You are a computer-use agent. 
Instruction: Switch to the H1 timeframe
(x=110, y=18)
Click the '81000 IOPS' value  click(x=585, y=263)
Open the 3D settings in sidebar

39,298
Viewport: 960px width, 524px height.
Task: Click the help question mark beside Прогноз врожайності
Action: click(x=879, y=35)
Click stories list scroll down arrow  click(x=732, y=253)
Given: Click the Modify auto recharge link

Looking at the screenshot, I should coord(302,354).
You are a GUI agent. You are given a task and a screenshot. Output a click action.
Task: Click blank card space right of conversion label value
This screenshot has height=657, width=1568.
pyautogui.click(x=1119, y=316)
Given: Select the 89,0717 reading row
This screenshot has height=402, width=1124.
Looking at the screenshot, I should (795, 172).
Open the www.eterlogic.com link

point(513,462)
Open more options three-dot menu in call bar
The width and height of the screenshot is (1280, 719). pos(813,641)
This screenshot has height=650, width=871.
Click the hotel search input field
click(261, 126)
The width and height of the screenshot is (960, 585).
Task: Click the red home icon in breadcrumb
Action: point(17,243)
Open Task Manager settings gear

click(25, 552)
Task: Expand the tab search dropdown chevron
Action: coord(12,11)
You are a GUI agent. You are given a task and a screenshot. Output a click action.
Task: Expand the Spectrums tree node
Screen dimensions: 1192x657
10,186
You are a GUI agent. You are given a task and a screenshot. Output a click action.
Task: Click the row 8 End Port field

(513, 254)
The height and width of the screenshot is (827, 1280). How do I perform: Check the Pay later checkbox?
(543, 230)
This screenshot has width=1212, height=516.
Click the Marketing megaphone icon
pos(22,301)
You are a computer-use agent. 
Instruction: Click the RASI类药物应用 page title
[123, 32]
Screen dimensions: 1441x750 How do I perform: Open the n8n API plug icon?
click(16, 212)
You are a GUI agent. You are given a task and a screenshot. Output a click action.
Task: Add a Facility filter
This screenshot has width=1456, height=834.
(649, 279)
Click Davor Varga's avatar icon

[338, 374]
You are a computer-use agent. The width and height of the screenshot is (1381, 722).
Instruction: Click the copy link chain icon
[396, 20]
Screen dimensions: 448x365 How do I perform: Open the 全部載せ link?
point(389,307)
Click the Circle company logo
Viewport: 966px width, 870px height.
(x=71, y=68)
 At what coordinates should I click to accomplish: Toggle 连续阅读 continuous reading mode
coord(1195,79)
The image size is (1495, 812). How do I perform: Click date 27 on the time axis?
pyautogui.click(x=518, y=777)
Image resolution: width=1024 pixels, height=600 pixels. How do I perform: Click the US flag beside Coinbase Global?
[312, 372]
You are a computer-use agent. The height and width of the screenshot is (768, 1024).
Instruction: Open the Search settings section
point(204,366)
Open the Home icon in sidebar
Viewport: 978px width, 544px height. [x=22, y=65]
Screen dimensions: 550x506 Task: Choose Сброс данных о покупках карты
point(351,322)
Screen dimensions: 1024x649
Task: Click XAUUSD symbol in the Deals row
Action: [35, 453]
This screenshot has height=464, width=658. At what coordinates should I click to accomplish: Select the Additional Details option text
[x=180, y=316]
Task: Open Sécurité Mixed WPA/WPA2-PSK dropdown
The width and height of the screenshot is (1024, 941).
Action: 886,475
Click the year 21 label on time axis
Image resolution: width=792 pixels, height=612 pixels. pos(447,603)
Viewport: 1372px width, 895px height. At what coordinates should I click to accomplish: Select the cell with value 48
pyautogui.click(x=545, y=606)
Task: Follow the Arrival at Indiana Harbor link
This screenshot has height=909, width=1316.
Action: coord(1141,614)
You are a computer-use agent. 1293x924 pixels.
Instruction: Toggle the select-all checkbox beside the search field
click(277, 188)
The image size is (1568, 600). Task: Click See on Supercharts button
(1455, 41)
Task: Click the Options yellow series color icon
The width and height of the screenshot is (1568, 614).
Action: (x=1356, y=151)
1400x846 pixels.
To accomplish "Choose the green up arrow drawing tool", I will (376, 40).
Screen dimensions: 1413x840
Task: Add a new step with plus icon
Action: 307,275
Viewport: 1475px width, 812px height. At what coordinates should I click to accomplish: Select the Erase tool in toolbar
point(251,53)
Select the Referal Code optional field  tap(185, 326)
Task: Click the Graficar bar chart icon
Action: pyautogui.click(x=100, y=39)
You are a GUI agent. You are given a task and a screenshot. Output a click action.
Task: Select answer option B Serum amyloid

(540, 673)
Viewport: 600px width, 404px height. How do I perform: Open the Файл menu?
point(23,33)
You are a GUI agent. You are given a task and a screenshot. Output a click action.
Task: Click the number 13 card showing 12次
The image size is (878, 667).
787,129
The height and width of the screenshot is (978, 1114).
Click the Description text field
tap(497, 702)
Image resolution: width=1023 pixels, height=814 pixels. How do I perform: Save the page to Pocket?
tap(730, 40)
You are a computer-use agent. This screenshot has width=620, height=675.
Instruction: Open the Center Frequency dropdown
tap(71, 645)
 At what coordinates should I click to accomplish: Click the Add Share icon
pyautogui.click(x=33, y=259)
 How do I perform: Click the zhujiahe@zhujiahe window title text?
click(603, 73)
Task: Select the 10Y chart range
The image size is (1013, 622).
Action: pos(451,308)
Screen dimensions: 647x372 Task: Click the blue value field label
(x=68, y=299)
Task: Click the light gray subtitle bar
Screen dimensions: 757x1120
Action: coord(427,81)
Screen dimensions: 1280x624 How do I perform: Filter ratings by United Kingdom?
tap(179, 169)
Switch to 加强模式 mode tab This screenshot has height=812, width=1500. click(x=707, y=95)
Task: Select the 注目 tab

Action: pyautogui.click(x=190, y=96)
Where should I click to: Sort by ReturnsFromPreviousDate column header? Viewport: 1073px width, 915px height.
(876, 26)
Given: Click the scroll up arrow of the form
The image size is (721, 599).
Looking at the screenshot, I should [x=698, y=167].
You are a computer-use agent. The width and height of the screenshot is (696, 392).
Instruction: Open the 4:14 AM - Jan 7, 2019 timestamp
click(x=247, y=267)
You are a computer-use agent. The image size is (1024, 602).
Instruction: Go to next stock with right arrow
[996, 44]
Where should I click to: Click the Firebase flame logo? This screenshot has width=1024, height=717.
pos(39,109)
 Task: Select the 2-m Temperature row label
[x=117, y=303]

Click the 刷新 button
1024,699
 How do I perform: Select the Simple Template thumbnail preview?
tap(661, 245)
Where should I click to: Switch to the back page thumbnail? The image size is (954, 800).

#### Activity
Repeat all of the data shown above, exactly as it appears.

#### Problem solution
You are a computer-use agent. 
Instruction: Switch to the H1 timeframe
(x=110, y=18)
Click the '81000 IOPS' value  click(x=585, y=263)
Open the 3D settings in sidebar

39,298
Viewport: 960px width, 524px height.
Task: Click the help question mark beside Прогноз врожайності
Action: click(x=879, y=35)
Click stories list scroll down arrow  click(x=732, y=253)
Given: Click the Modify auto recharge link

Looking at the screenshot, I should coord(302,354).
You are a GUI agent. You are given a task and a screenshot. Output a click action.
Task: Click blank card space right of conversion label value
This screenshot has height=657, width=1568.
pyautogui.click(x=1119, y=316)
Given: Select the 89,0717 reading row
This screenshot has height=402, width=1124.
Looking at the screenshot, I should (795, 172).
Open the www.eterlogic.com link

point(513,462)
Open more options three-dot menu in call bar
The width and height of the screenshot is (1280, 719). pos(813,641)
This screenshot has height=650, width=871.
Click the hotel search input field
click(261, 126)
The width and height of the screenshot is (960, 585).
Task: Click the red home icon in breadcrumb
Action: point(17,243)
Open Task Manager settings gear

click(25, 552)
Task: Expand the tab search dropdown chevron
Action: coord(12,11)
You are a GUI agent. You are given a task and a screenshot. Output a click action.
Task: Expand the Spectrums tree node
Screen dimensions: 1192x657
10,186
You are a GUI agent. You are given a task and a screenshot. Output a click action.
Task: Click the row 8 End Port field

(513, 254)
The height and width of the screenshot is (827, 1280). How do I perform: Check the Pay later checkbox?
(543, 230)
This screenshot has width=1212, height=516.
Click the Marketing megaphone icon
pos(22,301)
You are a computer-use agent. 
Instruction: Click the RASI类药物应用 page title
[123, 32]
Screen dimensions: 1441x750 How do I perform: Open the n8n API plug icon?
click(16, 212)
You are a GUI agent. You are given a task and a screenshot. Output a click action.
Task: Add a Facility filter
This screenshot has width=1456, height=834.
(649, 279)
Click Davor Varga's avatar icon

[338, 374]
You are a computer-use agent. The width and height of the screenshot is (1381, 722).
Instruction: Click the copy link chain icon
[396, 20]
Screen dimensions: 448x365 How do I perform: Open the 全部載せ link?
point(389,307)
Click the Circle company logo
Viewport: 966px width, 870px height.
(x=71, y=68)
 At what coordinates should I click to accomplish: Toggle 连续阅读 continuous reading mode
coord(1195,79)
The image size is (1495, 812). How do I perform: Click date 27 on the time axis?
pyautogui.click(x=518, y=777)
Image resolution: width=1024 pixels, height=600 pixels. How do I perform: Click the US flag beside Coinbase Global?
[312, 372]
You are a computer-use agent. The height and width of the screenshot is (768, 1024).
Instruction: Open the Search settings section
point(204,366)
Open the Home icon in sidebar
Viewport: 978px width, 544px height. [x=22, y=65]
Screen dimensions: 550x506 Task: Choose Сброс данных о покупках карты
point(351,322)
Screen dimensions: 1024x649
Task: Click XAUUSD symbol in the Deals row
Action: [35, 453]
This screenshot has height=464, width=658. At what coordinates should I click to accomplish: Select the Additional Details option text
[x=180, y=316]
Task: Open Sécurité Mixed WPA/WPA2-PSK dropdown
The width and height of the screenshot is (1024, 941).
Action: 886,475
Click the year 21 label on time axis
Image resolution: width=792 pixels, height=612 pixels. pos(447,603)
Viewport: 1372px width, 895px height. At what coordinates should I click to accomplish: Select the cell with value 48
pyautogui.click(x=545, y=606)
Task: Follow the Arrival at Indiana Harbor link
This screenshot has height=909, width=1316.
Action: coord(1141,614)
You are a computer-use agent. 1293x924 pixels.
Instruction: Toggle the select-all checkbox beside the search field
click(277, 188)
The image size is (1568, 600). Task: Click See on Supercharts button
(1455, 41)
Task: Click the Options yellow series color icon
The width and height of the screenshot is (1568, 614).
Action: (x=1356, y=151)
1400x846 pixels.
To accomplish "Choose the green up arrow drawing tool", I will (376, 40).
Screen dimensions: 1413x840
Task: Add a new step with plus icon
Action: 307,275
Viewport: 1475px width, 812px height. At what coordinates should I click to accomplish: Select the Erase tool in toolbar
point(251,53)
Select the Referal Code optional field  tap(185, 326)
Task: Click the Graficar bar chart icon
Action: pyautogui.click(x=100, y=39)
You are a GUI agent. You are given a task and a screenshot. Output a click action.
Task: Select answer option B Serum amyloid

(540, 673)
Viewport: 600px width, 404px height. How do I perform: Open the Файл menu?
point(23,33)
You are a GUI agent. You are given a task and a screenshot. Output a click action.
Task: Click the number 13 card showing 12次
The image size is (878, 667).
787,129
The height and width of the screenshot is (978, 1114).
Click the Description text field
tap(497, 702)
Image resolution: width=1023 pixels, height=814 pixels. How do I perform: Save the page to Pocket?
tap(730, 40)
You are a computer-use agent. This screenshot has width=620, height=675.
Instruction: Open the Center Frequency dropdown
tap(71, 645)
 At what coordinates should I click to accomplish: Click the Add Share icon
pyautogui.click(x=33, y=259)
 How do I perform: Click the zhujiahe@zhujiahe window title text?
click(603, 73)
Task: Select the 10Y chart range
The image size is (1013, 622).
Action: pos(451,308)
Screen dimensions: 647x372 Task: Click the blue value field label
(x=68, y=299)
Task: Click the light gray subtitle bar
Screen dimensions: 757x1120
Action: coord(427,81)
Screen dimensions: 1280x624 How do I perform: Filter ratings by United Kingdom?
tap(179, 169)
Switch to 加强模式 mode tab This screenshot has height=812, width=1500. click(x=707, y=95)
Task: Select the 注目 tab

Action: pyautogui.click(x=190, y=96)
Where should I click to: Sort by ReturnsFromPreviousDate column header? Viewport: 1073px width, 915px height.
(876, 26)
Given: Click the scroll up arrow of the form
The image size is (721, 599).
Looking at the screenshot, I should [x=698, y=167].
You are a computer-use agent. The width and height of the screenshot is (696, 392).
Instruction: Open the 4:14 AM - Jan 7, 2019 timestamp
click(x=247, y=267)
You are a computer-use agent. The image size is (1024, 602).
Instruction: Go to next stock with right arrow
[996, 44]
Where should I click to: Click the Firebase flame logo? This screenshot has width=1024, height=717.
pos(39,109)
 Task: Select the 2-m Temperature row label
[x=117, y=303]

Click the 刷新 button
1024,699
 How do I perform: Select the Simple Template thumbnail preview?
tap(661, 245)
Where should I click to: Switch to the back page thumbnail? The image size is (954, 800).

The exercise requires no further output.